DIOS, MAESTRO DE CORALES

|

Cuarta jornada de música coral Fonseca presentada por Joaquín María García de Dios. Éxito apoteósico en los Jesuitas donde Dios ejerce de maestro.  Muchos asistentes apretados en bancos y sillas. Abrió página la acoplada Coral Casino Sporting Club. Al piano, David Vaamonde. Bien dirigida por Juan Pérez Berná. Solistas destacados. Desde un poema romano de Catulo –partitura de Carl Orff– “Odio y amor”, pasando por canto antifonal de preguntas y respuestas, “Pueblo mío, ¿qué te he hecho?”, de Victoria, hasta Mozart, Molina y Pedro Pérez Barná.
Fuera de programa irrumpieron, vestidos informalmente, hasta ocupar el escenario “El acorde secreto”. Magníficos acéfalos sin dirección polifónica, pero rielando sus voces con la inspiración tutelar de Daniel García Artes (versus “Santa María Maris”). Dos piezas de oro: un espiritual negro y una canción moderna. Cimbreo de cuerpos, caderas ondulantes, gestual equilibrio y acierto total. La Agrupación En-cantados reivindicó su talento apoyada por la pianista Vera Paulova y la impecable batuta de Diana Sokhieva. Obras facturadas por Mendelson, Scarlatti, Mozart, Rossini y Bellini.

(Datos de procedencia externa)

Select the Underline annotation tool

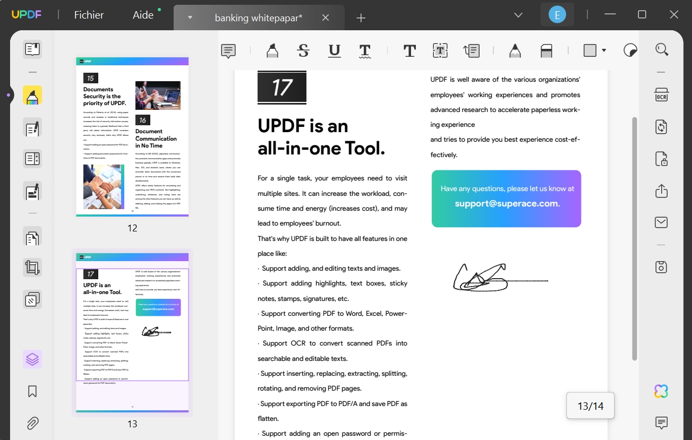pyautogui.click(x=334, y=50)
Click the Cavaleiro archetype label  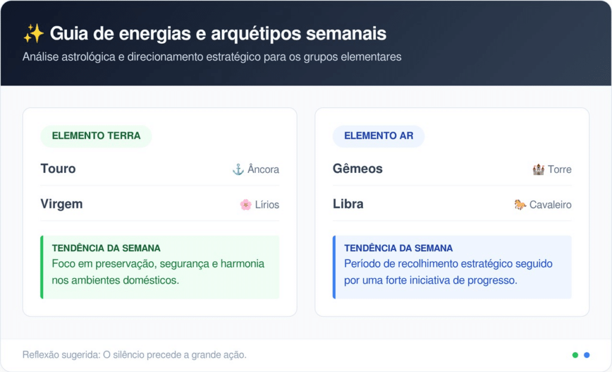pos(550,205)
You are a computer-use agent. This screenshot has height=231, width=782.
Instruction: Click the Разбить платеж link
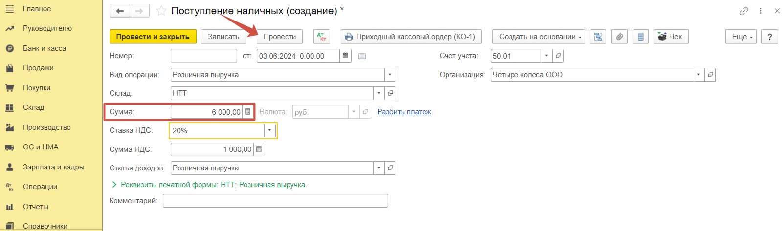pos(404,112)
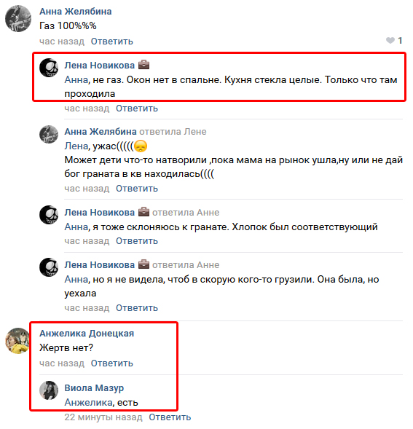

Sopranos, tenores y barítonos de primera fila. Sentimiento más que estructura en el nocturno “Luci care”. Destacar “Non t’amo piu”, arte musical de Tosti, bautizado de romanza por su creación de sonidos múltiples cantados por grandes intérpretes que las han popularizado.
Los Niños Cantores de la Orquesta Sinfónica de Galicia –convincente dirección de José Luis Vázquez y al piano Isabel Romero– volvieron a confirmar su excelsa puesta a punto. Coordinación, fraseo y armonía eufónica. Entre su repertorio destacamos “The rhythm of life”, de Cy Coleman, inspirado en “Las noches de Cabiria” de Federico Fellini: la canción africana zulú “siyahamba”, caminemos, y la sudafricana “dubula”. Sublimes ejemplos –barzos en alto– para que el pájaro no agríe nada.